#### Given records

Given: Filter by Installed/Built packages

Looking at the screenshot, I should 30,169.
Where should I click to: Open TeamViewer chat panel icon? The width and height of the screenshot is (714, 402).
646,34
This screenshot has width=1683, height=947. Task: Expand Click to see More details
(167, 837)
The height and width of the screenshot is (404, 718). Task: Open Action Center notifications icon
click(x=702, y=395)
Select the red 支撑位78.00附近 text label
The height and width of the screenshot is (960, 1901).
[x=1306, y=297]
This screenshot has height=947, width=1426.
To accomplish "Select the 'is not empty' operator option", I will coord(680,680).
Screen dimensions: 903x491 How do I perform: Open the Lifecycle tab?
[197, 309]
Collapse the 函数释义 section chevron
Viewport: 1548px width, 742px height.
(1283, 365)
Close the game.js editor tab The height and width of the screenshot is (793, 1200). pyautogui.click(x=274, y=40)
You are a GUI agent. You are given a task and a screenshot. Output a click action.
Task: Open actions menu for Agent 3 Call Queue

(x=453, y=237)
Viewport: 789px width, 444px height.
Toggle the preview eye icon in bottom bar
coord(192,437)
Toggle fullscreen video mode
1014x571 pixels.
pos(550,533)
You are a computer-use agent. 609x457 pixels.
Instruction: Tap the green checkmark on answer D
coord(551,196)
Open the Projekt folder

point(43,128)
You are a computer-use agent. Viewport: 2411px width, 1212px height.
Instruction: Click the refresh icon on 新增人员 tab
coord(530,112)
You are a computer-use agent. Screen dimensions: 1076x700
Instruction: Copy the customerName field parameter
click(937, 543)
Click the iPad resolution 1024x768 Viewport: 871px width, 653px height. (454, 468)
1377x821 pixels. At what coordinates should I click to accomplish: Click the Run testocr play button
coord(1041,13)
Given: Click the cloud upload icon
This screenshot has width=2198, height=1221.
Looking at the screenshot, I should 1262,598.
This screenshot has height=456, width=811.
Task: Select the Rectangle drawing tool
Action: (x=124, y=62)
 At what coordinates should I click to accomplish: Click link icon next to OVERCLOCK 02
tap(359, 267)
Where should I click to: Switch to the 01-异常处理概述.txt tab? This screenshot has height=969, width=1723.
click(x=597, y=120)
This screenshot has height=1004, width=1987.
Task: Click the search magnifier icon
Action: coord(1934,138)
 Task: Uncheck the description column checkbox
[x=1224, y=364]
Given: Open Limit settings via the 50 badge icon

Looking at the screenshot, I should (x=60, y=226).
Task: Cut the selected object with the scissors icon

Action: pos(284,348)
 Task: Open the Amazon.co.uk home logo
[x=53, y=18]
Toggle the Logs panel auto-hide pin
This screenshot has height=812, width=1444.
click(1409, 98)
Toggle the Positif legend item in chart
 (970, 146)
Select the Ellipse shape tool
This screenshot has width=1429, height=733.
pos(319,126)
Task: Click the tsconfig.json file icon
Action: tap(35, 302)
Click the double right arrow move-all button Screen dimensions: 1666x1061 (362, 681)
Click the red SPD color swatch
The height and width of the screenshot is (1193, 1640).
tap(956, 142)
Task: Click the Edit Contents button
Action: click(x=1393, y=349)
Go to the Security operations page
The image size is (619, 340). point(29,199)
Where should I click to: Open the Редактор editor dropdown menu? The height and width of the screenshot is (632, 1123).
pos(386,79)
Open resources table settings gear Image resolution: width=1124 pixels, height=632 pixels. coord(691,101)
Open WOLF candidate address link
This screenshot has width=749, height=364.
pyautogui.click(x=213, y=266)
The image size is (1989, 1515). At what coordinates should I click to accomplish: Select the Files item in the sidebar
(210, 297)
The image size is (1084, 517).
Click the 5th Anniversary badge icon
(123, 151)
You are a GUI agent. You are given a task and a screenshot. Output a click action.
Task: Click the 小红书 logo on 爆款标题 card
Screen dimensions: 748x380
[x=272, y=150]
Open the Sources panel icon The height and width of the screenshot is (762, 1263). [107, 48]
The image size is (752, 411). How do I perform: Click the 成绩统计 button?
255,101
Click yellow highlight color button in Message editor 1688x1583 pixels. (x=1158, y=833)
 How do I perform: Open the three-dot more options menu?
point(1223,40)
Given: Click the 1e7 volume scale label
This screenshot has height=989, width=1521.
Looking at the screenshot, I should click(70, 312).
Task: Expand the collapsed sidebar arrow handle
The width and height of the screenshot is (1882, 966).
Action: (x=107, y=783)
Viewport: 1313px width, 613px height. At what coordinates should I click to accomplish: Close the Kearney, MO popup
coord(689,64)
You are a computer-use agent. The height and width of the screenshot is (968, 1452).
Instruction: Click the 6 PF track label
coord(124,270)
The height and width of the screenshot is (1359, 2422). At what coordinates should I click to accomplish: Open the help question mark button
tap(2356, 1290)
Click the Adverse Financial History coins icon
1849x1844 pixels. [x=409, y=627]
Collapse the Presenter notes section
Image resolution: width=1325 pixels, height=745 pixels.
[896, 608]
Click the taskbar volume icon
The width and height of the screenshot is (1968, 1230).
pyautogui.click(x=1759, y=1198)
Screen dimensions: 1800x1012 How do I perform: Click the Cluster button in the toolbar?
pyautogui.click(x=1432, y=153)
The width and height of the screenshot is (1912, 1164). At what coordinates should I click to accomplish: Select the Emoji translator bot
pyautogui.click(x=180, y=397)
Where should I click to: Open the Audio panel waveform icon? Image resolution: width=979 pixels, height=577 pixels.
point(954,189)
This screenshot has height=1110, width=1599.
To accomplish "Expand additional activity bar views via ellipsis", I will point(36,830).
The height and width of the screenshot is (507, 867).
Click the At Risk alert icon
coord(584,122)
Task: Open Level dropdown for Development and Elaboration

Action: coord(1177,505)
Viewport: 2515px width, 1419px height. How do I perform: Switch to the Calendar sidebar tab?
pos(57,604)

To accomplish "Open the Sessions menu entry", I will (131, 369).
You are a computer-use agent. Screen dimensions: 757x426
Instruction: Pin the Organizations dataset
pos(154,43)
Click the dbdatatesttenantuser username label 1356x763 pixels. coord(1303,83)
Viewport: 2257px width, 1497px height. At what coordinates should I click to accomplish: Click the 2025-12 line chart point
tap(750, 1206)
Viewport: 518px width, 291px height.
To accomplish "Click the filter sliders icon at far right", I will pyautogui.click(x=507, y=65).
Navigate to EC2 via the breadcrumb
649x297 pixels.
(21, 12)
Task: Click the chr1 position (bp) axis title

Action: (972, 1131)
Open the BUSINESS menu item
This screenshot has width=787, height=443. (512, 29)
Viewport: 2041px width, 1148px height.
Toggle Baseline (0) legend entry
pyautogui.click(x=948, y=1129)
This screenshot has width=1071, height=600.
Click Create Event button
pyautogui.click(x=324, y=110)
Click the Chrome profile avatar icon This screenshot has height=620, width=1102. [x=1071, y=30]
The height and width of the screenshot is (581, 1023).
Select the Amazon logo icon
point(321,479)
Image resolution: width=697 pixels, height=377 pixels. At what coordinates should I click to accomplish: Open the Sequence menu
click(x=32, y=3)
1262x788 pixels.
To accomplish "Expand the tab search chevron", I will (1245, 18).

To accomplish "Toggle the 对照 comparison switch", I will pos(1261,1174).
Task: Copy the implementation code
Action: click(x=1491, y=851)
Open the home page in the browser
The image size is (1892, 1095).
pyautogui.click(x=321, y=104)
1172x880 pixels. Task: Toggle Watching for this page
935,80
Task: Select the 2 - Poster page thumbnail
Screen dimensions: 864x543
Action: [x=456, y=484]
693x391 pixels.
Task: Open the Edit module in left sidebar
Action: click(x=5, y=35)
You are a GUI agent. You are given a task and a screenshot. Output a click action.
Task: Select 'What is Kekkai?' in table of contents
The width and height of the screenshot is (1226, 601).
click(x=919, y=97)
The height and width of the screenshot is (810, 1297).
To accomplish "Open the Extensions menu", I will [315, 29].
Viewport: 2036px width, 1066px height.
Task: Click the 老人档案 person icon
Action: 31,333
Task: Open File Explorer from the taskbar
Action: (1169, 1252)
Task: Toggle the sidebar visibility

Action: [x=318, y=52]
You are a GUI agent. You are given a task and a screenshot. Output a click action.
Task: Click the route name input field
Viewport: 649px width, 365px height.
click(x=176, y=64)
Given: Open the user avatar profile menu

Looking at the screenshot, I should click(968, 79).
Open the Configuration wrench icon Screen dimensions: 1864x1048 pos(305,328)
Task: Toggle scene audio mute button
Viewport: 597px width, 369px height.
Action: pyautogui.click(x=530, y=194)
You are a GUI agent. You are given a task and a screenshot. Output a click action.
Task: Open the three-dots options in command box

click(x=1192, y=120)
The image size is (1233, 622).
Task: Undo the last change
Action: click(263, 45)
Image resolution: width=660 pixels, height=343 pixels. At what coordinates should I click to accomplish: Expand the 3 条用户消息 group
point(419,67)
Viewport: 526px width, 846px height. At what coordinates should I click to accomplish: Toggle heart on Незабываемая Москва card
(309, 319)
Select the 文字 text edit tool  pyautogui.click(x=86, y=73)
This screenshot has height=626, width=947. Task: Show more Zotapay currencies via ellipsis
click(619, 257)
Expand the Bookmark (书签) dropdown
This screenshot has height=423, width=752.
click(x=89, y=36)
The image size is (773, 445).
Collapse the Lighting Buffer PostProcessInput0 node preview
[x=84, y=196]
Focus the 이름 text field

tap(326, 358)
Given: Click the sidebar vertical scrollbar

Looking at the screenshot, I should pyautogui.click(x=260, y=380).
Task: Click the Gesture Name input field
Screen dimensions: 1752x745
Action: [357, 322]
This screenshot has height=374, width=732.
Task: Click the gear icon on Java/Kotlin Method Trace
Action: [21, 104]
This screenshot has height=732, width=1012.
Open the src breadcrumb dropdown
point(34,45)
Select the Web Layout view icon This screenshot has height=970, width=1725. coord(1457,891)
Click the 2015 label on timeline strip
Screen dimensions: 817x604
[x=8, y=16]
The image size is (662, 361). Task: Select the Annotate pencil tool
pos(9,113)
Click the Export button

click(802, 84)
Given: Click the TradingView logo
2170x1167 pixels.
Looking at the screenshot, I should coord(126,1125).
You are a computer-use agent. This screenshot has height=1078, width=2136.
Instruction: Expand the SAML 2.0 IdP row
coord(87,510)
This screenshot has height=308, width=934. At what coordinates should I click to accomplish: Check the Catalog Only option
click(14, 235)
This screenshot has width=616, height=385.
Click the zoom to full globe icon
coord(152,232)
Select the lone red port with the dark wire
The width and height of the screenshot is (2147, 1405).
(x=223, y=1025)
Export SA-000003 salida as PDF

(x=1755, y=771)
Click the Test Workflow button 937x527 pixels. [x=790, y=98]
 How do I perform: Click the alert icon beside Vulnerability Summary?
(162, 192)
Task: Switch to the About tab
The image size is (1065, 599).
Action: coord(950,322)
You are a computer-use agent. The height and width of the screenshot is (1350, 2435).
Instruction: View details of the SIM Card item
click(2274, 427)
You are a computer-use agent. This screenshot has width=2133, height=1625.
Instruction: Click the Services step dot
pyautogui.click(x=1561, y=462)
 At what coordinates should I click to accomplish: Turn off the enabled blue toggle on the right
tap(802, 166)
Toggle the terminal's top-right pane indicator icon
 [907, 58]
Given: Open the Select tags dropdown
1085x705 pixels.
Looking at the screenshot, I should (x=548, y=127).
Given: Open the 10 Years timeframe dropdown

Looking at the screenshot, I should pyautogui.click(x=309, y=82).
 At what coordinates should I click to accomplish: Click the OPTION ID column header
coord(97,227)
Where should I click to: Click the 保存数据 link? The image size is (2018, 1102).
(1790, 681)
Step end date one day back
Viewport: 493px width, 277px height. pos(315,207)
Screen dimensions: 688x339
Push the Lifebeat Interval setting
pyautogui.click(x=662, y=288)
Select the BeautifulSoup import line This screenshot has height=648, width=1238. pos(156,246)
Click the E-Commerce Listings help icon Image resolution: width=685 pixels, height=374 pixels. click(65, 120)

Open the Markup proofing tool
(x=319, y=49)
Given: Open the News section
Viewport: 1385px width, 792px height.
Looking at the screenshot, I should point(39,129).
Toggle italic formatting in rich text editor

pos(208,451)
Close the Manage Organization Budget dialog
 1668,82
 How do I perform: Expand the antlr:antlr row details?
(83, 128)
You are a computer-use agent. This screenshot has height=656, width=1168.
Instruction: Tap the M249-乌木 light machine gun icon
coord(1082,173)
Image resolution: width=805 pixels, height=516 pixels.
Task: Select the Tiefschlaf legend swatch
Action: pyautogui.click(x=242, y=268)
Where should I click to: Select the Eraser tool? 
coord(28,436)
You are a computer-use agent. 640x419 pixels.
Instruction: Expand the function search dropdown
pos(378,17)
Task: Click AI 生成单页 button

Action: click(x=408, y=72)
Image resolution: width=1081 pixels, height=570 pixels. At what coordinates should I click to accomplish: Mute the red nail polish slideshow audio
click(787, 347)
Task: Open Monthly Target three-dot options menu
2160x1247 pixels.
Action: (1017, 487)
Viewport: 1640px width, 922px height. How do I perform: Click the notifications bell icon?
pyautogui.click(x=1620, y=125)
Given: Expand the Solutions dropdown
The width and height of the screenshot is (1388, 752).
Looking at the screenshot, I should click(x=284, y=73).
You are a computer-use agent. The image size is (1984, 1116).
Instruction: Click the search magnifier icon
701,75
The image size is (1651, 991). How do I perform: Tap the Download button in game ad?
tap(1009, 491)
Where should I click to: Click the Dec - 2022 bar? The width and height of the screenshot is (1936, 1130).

########

Your answer must consist solely of the lines above between the line holding "Instruction: Click the refresh" and the line holding "Given: Click the cloud upload icon", inclusive, copied exactly.

→ **Exercise output**
Instruction: Click the refresh icon on 新增人员 tab
coord(530,112)
You are a computer-use agent. Screen dimensions: 1076x700
Instruction: Copy the customerName field parameter
click(937, 543)
Click the iPad resolution 1024x768 Viewport: 871px width, 653px height. (454, 468)
1377x821 pixels. At what coordinates should I click to accomplish: Click the Run testocr play button
coord(1041,13)
Given: Click the cloud upload icon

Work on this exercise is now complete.